Plugging that $1,000 into the inflation calculator turns up a number of $11,100 per acre in 2011. It's almost eerie that the average price of land in O'Brien County, Iowa, last year was $12,862 per acre, a 35% increase over the 2011 average.
Not so famously, the government didn't intervene in those unenlightened dark ages. Wages and wholesale price levels crashed. The result, says Anderson: "In 1920-21, we took our losses, we readjusted our financial structure, we endured our depression, and in August 1921, we started up again. By the spring of 1923, we had reached new highs in industrial production and we had labor shortages in many lines."

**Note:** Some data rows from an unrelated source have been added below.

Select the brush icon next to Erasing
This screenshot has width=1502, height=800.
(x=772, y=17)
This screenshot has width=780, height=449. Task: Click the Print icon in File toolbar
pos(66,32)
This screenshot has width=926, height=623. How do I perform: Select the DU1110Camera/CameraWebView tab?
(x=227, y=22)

The chapter I have bookmarked with the most passages highlighted is "Digression on Keynes." For nearly 20 pages, Anderson takes on Lord Keynes, whom he describes as "a dangerously unsound thinker." Anderson points out that Keynes heavily influenced Roosevelt and all economists who worked for the government. In The General Theory, Keynes targets a passage from J.S. Mill out of context to challenge the idea that aggregate supply and aggregate demand grow together.
The author points out that Keynes and his followers think in aggregates. He provides an aggregate supply function and an aggregate demand function. While human action is economics, there is no discussion of interrelationships. "Nowhere is there a recognition that different elements in the aggregate supply give rise to demand for other elements in the aggregate supply."

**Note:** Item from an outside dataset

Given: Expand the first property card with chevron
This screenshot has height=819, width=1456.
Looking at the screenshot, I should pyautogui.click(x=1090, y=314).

Our governments, corporations, and individuals pile up debt seemingly with impunity. The ideas of balanced budgets and living within our means are thought to be quaint. Modern Keynesians like Paul Krugman pooh-pooh the notion of balanced budgets and fiscal restraint. Where could he get such a notion? Anderson explains:
"Where economists generally have held that saving and avoiding unnecessary debt and paying off debt where possible are good things, Keynes holds that they are bad things. He disparages depreciation reserves for business corporations. He disparages amortization of public debt by municipalities. He disparages additions to corporate surpluses out of earnings."
There are entire books devoted to challenging Lord Keynes and The General Theory. But, Anderson's short chapter will provide you all the ammunition you need.
Near the end, the author reprints a memo he penned for private circulation that eventually found its way throughout government. The contents of the memo are considerable. However, one small snippet speaks to current Fed policy:
"Inflation is not something that you can turn off and on like water at a faucet. Inflation and deflation are not simple terms and they are not simple opposites. There is no financial Westinghouse air brake by means of which an inflationary movement can be tapered off and brought gently to an end without shock. Rather, inflationary forces engendered in defiance of sound financial policy may seem harmless for a long time and then suddenly break force into great violence."
There is an enormous amount of wisdom in this book. Everyone trying to understand monetary and economic policy during the Depression or today and the subsequent effects should have Economics and the Public Welfare loaded and ready to read cover to cover, or to refer to often. Anderson is an indispensable guide to government monetary policy, as it happened, that still haunts us today.
Being the kind of guy he was, Rothbard recommended Anderson's great book before recommending his own America's Great Depression. Both are amazing. But Murray had the benefit of Anderson's work in writing his. He cites him no fewer than 15 times.